57Anche quanti affermavano la necessità del secondo matrimonio per la donna rimasta vedova, in realtà erano portatori di istanze non dissimili da quelle dei detrattori delle seconde nozze: i loro argomenti erano altrettanto forti e fondati sui medesimi presupposti. Ci si proponeva infatti di scongiurare – come affermava Pothier – «un sommo pregiudizio; come avviene allorquando una vedova, dopo la morte del marito, deve sostenere il peso di un grande lavoro, o di un esteso commercio, cui dessa non può accudire senza il soccorso di un secondo marito91». Entrambi i punti di vista mostravano, in definitiva, due facce della stessa medaglia, nel rafforzare l’idea di una presunta inettitudine della donna a svolgere attività lavorative al di fuori delle mura domestiche o a proseguire le attività commerciali del marito, salvo che in casi particolarissimi, da prendere in considerazione singolarmente.

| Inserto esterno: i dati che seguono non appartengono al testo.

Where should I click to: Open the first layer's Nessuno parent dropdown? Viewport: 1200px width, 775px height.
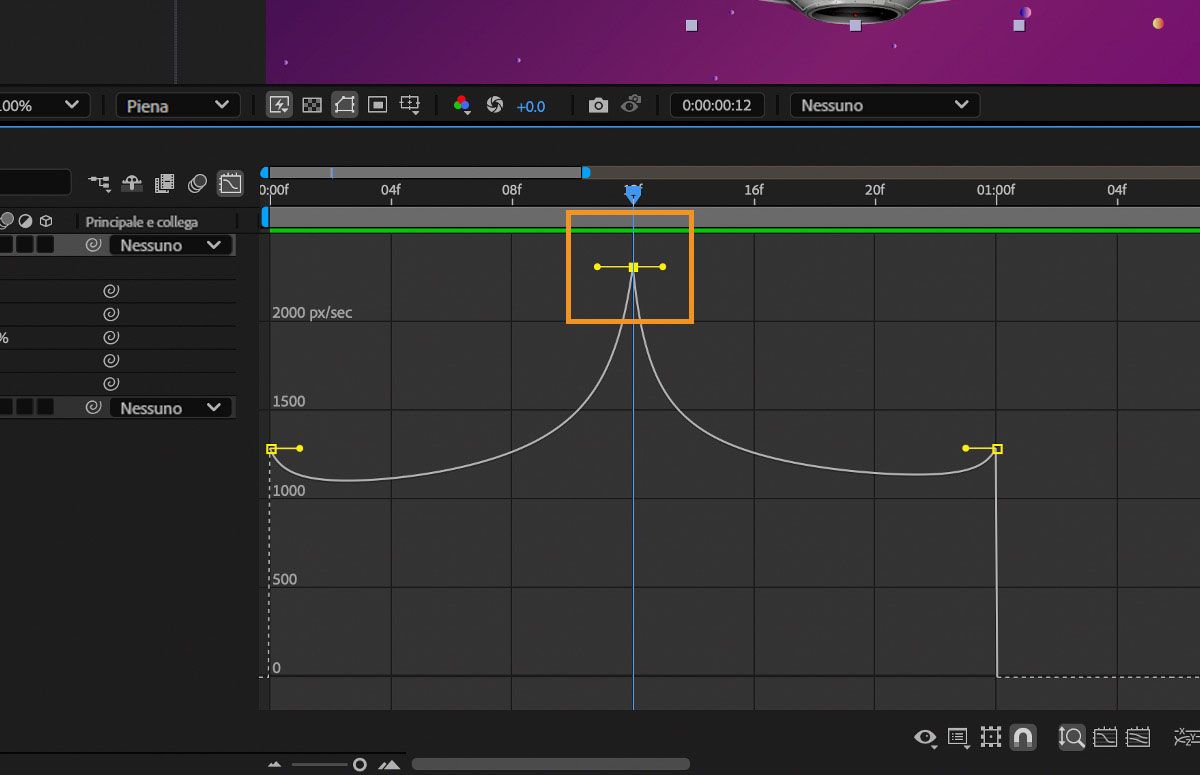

58I parlamenti francesi sotto l’Ancien Régime si confrontarono con queste norme e con questi stereotipi. Per essere compresi, gli esempi fin qui presentati vanno messi in relazione alla legislazione frammentaria e lacunosa, che almeno fino alla fine del Settecento contribuì – non solo in Francia – a mantenere viva una concezione di netta inferiorità della donna rispetto all’uomo. Se a volte i giudici di quelle corti si limitarono a un’interpretazione rigorosa e asettica delle leggi e delle consuetudini, si è visto come in casi peculiari essi ne diedero invece una lettura più mite, adeguata alle circostanze concrete, e tentarono di superare le discriminazioni che reputavano eccessive e ingiustificate. Alcuni di questi giudizi si distinsero dunque per le aperture innovative, e fornirono ai giuristi del tempo lo spunto per una rilettura ‘elastica’ della norme vigenti. Si potrebbe dire in altre parole che nel corso dell’età moderna, grazie agli ampi poteri di apprezzamento di quelle corti e alle sapienti strategie familiari e individuali che interagirono con il diritto, si iniziarono a compiere alcuni passi, piccoli ma significativi, per una graduale maturazione – non ancora pienamente compiuta – di una cultura giuridica volta a riconoscere la capacità femminile oltre gli angusti limiti previsti dalla legge.